Locations and Contact

Connect with Us!

Our Everchanging office is located in Rocky River, Ohio but we also meet in various locations throughout Northeast Ohio and virtually.

Office Address:

20525 Center Ridge Road Suite 138
Rocky River, Ohio 44116

Phone:

(440) 595-5482

Email:

hello@everchangingcounseling.com

Directions to the office: Our building is at the corner of Center Ridge Road and Linden Road in Rocky River. Park in the large surface parking lot between the three office buildings, ours is the east building 20525. Enter through the door with overhang and turn left at the elevator.
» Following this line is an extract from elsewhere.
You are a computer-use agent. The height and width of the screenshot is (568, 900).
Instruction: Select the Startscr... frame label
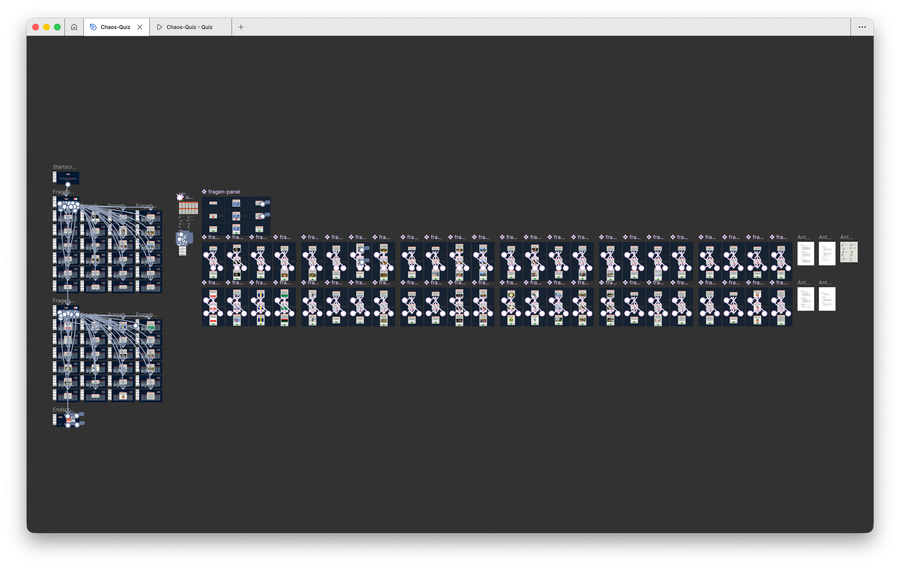pyautogui.click(x=64, y=167)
Our door has our logo on it and is the second on the left #138, down the three stairs.

Everchanging’s Mission

To serve individuals, families, and professionals of all backgrounds and ages with personalized therapeutic and learning experiences that are challenging, fun, and engage the whole person.

Everchanging’s Values

Authenticity

Acceptance

Adaptation

Adventure

Assertive Communication

Everchanging’s Land Acknowledgment

For thousands of years indigenous people lived from and cared for the lands and waters of Ohio, and our state’s name comes from Ohi:yó, an Onöndowa’ga:’ (Seneca) term commonly understood to mean “great river” or “beautiful river.” We in Northeast Ohio are on native land. By the start of the 1800s, nearly all Indigenous villages in Ohio were forcibly displaced by white colonial settlements, and in colonizing Ohio attempts were made to eradicate Indigenous people and their cultures through abusive boarding schools and forced assimilation, coerced moves to reservations, enslavement, and genocide. Today, Native Americans of diverse ancestries and tribal affiliations are our neighbors and colleagues in Northeast Ohio and are contributing members of our regional community. Some of those tribes removed are actively working toward land reclamation in Ohio and sustaining their heritages, beliefs, and practices. 
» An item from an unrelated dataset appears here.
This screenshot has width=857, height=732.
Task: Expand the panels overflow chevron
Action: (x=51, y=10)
Those tribes who were here in Ohio are the Odawa, Ojibwe, and Potawatomi tribes of the Anishinaabeg; Erie; Delaware; Cayuga and Seneca tribes of the Haudenosaunee (Iroquois); Myaamia (Miami); Kaskaskia, Piankeshaw and Wea tribes of the Peoria; Shawnee; Whittlesey; and Wyandotte; and those who continue to be here are the Choctaw, Diné (Navajo), Haudenosaunee (Iroquois), Lakota (Sioux), Odawa, and Ojibwe nations.

Land acknowledgments are only one small part of reconciling the wounds of colonization. Other actions we can take toward healing are to

Donate time and money to regional indigenous organizations.

Support Indigenous-led efforts to create change.

Seek and share modern day indigenous voices.

Check in with and work through your own beliefs and biases regarding colonization, land use, and human rights.